The problems associated with deindustrialization - crime, gangs, unemployment -have occured not just in central cities but also inner-ring suburbs where the post-war boom first expanded to in Southern California. Paramount, California, a stigmatized inner-ring suburb southeast of Los Angeles, is currently overcoming economic plight by transforming itself through simple, yet conventional design elements.

Since 1990 the city has helped add 325 rust and graffiti-resistant white picket fences and 10 pocket parks. 75% of fence funding has come from the city while the remaining 25% is paid by homeowners. On average, Paramount has invested nearly $70,000 a year on the fence project.

This beautifiation has created a massive ripple effect on civic and residential housing improvements since its implementation. While also ading 10,000 trees , 11 fountains, and 10 miles of landscaped traffic medians, Paramount's property values and population has increased, while gang activity and crime have plummeted.

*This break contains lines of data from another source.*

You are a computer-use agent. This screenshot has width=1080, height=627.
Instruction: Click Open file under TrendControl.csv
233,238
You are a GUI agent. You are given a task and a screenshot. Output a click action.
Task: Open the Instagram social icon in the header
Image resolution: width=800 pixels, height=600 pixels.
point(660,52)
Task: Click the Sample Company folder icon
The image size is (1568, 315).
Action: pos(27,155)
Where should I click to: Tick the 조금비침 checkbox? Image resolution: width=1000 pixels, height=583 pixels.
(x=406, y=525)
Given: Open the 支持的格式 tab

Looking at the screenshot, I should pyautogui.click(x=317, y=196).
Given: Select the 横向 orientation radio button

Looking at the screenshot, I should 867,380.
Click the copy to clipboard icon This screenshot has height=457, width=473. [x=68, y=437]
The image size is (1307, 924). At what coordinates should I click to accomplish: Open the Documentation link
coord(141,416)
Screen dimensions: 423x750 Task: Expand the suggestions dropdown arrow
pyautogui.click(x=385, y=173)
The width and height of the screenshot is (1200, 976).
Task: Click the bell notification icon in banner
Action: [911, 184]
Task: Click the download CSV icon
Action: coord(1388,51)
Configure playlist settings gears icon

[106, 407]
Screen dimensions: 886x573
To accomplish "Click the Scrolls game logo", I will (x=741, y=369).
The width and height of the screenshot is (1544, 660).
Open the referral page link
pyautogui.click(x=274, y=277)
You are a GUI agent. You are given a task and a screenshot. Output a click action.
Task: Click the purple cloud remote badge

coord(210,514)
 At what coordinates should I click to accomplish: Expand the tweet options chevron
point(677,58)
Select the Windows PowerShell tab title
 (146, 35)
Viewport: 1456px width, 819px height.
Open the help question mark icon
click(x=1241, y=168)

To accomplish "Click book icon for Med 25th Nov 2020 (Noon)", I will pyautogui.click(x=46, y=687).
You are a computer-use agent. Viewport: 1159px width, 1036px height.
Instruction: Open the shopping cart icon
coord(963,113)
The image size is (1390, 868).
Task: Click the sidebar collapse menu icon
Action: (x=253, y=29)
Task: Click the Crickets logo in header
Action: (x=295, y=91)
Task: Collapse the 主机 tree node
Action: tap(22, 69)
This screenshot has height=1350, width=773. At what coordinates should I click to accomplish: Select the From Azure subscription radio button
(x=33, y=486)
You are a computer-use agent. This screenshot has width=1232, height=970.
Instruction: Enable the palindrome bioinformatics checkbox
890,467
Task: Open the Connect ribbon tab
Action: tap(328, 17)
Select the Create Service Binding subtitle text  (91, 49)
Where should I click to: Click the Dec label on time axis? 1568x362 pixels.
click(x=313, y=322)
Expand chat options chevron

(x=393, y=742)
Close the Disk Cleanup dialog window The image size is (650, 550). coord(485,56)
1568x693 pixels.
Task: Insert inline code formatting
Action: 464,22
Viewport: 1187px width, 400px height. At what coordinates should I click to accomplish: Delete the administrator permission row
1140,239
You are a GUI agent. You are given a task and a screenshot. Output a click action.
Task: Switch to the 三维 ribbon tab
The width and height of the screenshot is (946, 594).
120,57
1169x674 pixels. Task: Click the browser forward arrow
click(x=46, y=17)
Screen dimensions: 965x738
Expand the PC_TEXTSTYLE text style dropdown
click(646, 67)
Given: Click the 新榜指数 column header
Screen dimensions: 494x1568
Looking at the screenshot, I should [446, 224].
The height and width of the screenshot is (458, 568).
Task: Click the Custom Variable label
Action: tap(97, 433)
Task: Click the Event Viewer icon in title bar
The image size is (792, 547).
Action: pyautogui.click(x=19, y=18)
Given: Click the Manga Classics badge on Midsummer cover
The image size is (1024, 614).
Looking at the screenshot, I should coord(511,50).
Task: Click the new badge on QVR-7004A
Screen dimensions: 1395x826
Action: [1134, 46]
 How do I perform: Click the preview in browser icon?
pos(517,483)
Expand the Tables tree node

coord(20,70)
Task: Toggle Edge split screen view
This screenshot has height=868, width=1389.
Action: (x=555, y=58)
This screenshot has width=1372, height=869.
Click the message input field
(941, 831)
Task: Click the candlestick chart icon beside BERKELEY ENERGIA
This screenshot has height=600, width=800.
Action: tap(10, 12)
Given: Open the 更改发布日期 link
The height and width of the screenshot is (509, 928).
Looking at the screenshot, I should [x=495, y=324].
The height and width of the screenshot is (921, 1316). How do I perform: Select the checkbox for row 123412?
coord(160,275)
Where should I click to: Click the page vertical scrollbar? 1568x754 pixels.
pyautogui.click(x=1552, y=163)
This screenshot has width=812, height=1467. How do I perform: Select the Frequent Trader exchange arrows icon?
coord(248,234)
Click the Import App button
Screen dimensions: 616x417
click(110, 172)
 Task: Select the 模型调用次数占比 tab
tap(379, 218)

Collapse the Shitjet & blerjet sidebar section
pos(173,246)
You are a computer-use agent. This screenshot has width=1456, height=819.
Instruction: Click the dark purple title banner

Paramount's efforts to rebound from decay are interesting in how a community stigmatized simply through the utterance of its name can successfully reform through methods strongly associated with an idyllic suburban village. Though white picket fences may be a good idea for Paramount, they are not a design method that should be the standard everywhere. The transect can help differentiate the places in which white picket fences are appropriate and inappropriate. While they also may seem like a cookie-cutter aproach to repairing residential fabric, white picket fences, in some circumstances may be one small part of the solution.